#### [Work to complete]
What are the lines from the one with "Task: Go to Corporate Websites" through the end of the records below, written out exactly and without the pictures?
Segment Start: Data provided
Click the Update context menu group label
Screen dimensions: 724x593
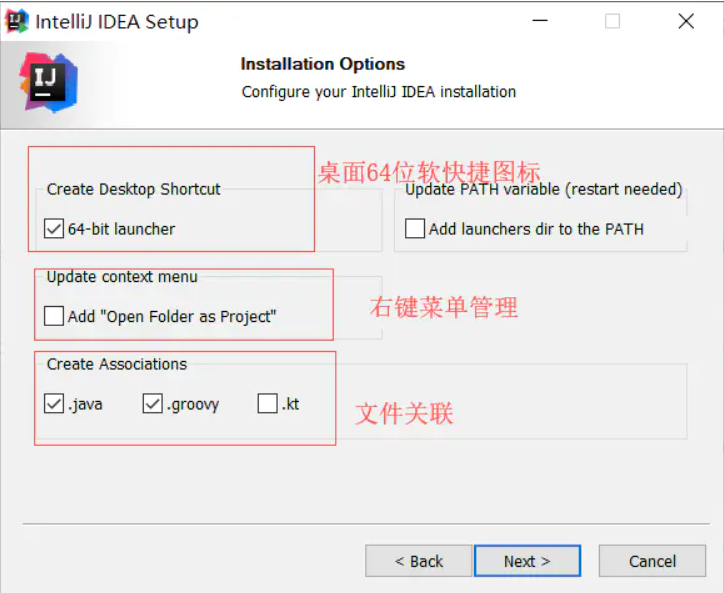coord(122,277)
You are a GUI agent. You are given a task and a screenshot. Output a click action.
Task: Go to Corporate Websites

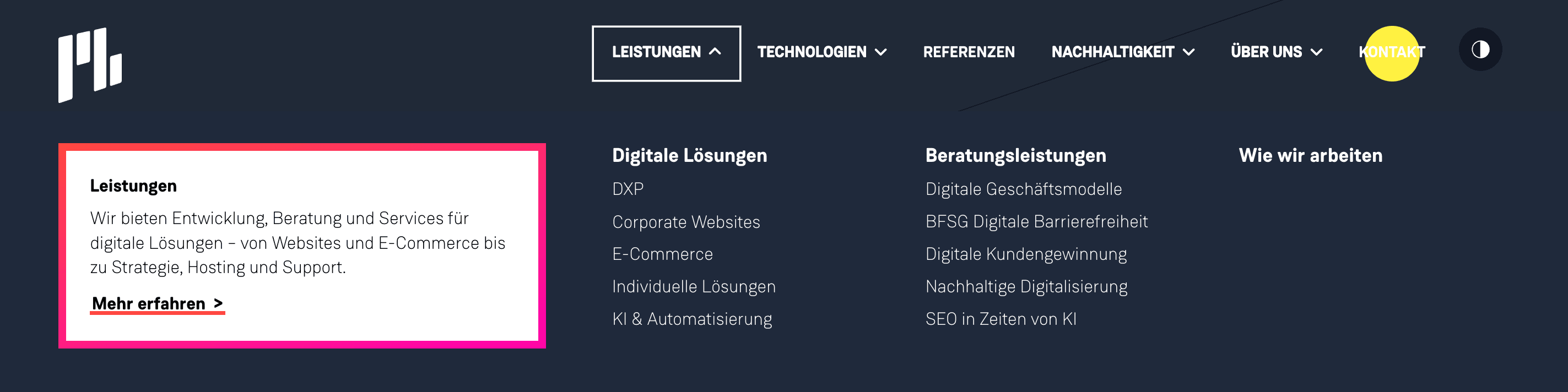click(686, 222)
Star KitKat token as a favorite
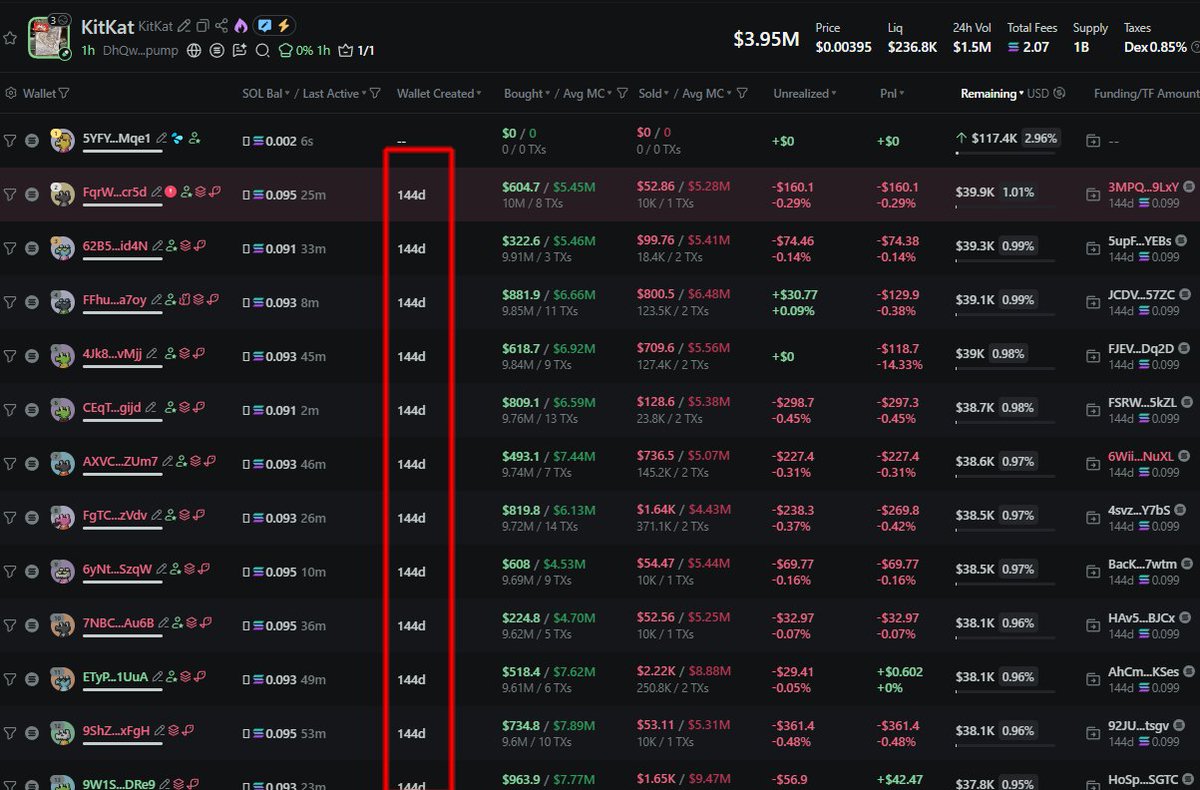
Segment End: Data provided
#### [Your solution]
Task: Go to Corporate Websites

click(686, 222)
Star KitKat token as a favorite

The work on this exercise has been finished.